** EXERCISE REQUIREMENTS **
Each line that holds the string "Given" counts once. Say how many such lines the entries have, giving the number only.

[RECORDS FOR THIS TASK]

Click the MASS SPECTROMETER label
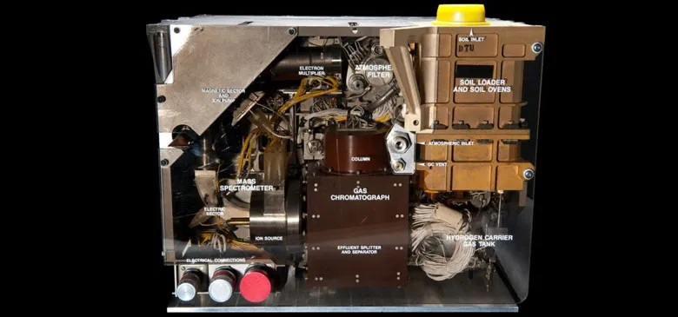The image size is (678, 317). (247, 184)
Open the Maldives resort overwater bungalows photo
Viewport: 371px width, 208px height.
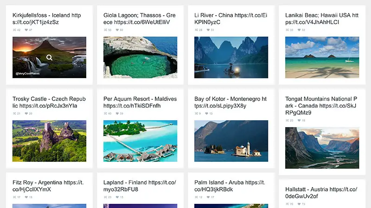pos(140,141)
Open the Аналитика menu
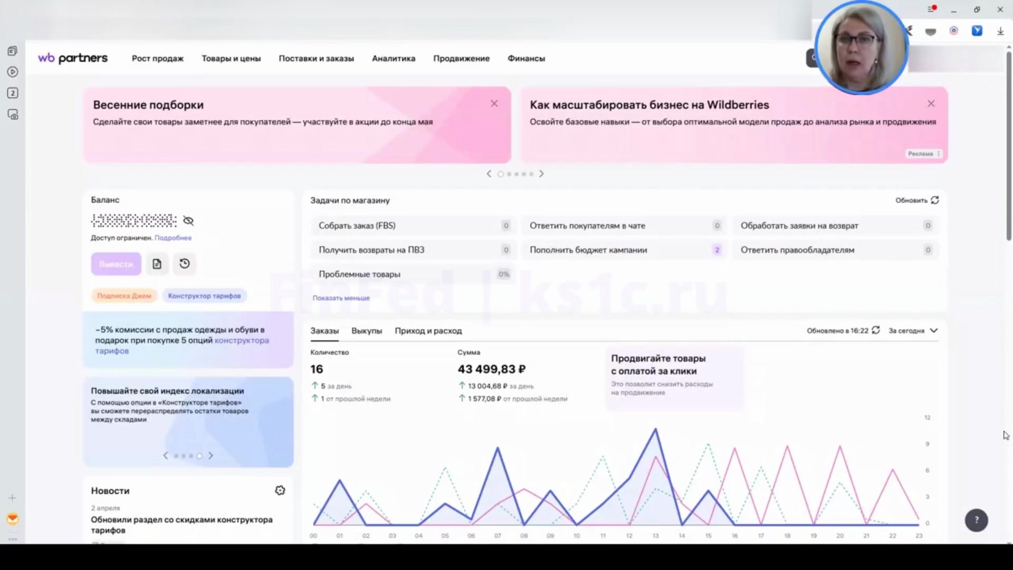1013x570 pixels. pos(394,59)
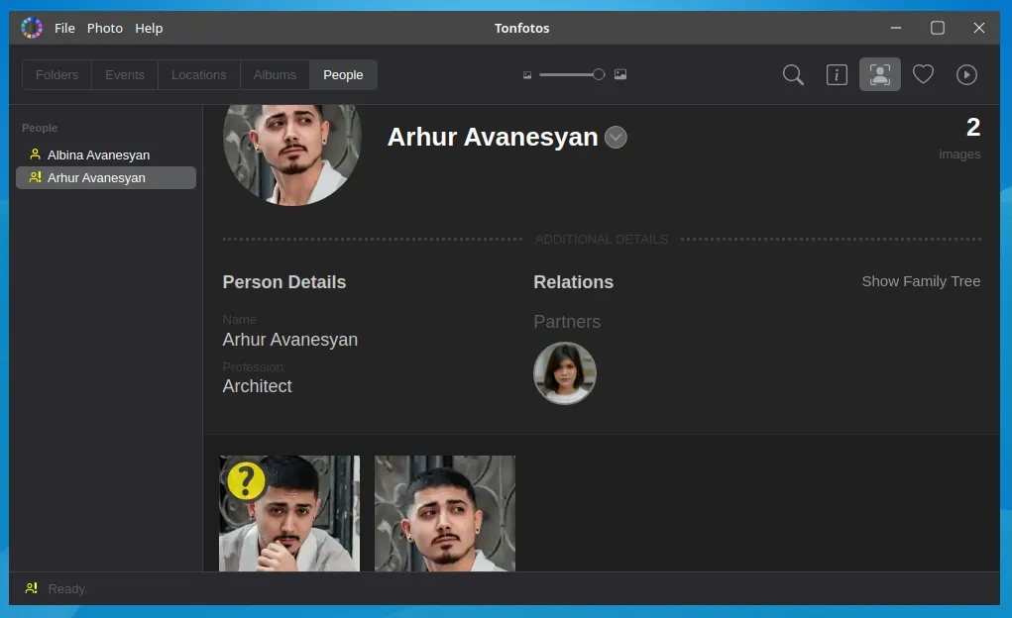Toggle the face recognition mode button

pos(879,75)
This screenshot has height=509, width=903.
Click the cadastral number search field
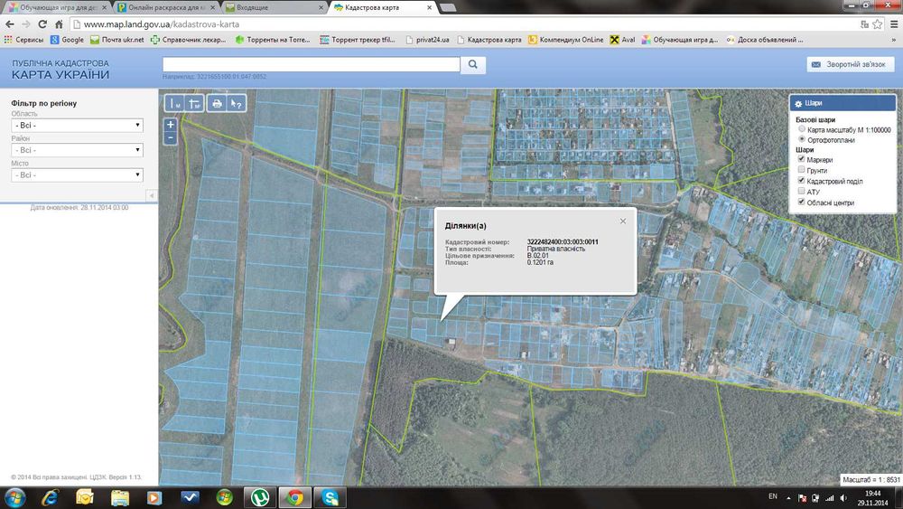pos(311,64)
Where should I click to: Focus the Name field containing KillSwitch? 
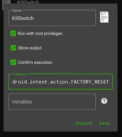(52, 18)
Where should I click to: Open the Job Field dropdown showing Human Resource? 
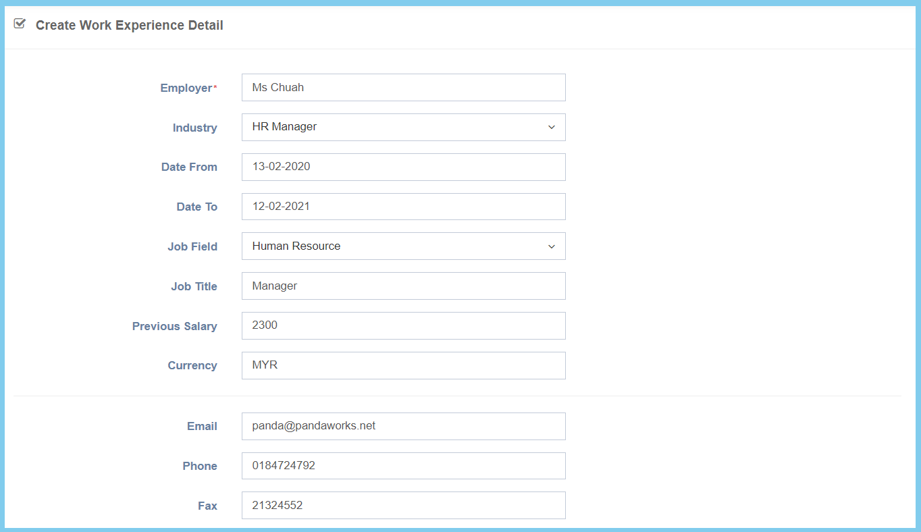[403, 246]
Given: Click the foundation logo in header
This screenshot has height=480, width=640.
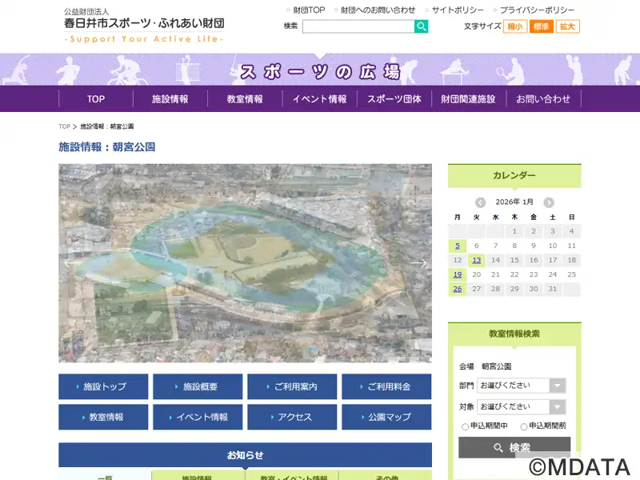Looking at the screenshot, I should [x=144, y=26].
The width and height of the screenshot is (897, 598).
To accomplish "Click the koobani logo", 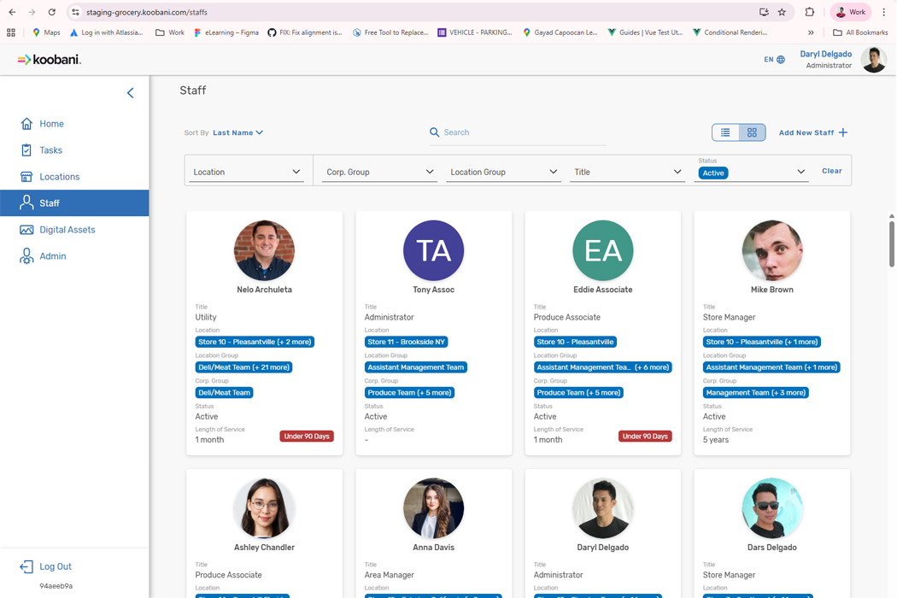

[/RECORDS FOR THIS TASK]
[RECORDS FOR THIS TASK]

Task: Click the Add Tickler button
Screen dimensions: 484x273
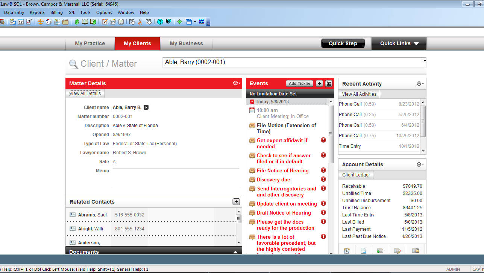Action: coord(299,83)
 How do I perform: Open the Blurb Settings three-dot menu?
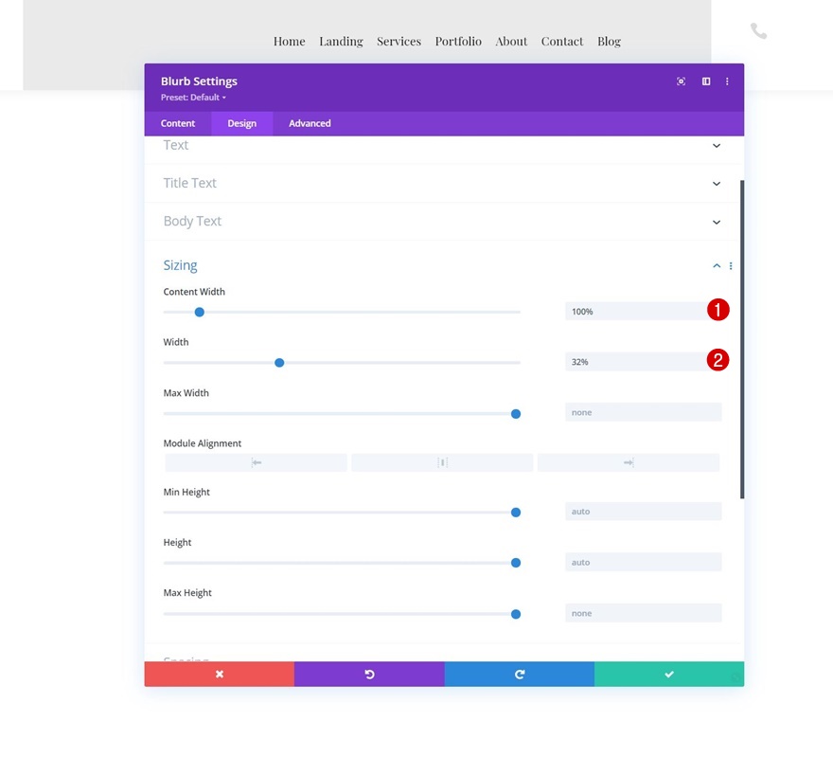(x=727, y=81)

[/RECORDS FOR THIS TASK]
[RECORDS FOR THIS TASK]

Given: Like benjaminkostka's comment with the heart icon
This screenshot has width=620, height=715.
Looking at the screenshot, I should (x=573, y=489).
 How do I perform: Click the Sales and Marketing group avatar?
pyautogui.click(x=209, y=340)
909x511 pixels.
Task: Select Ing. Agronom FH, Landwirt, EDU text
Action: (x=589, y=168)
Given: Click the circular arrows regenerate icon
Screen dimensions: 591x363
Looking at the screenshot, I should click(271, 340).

[/RECORDS FOR THIS TASK]

** SOLUTION TO THIS TASK **
3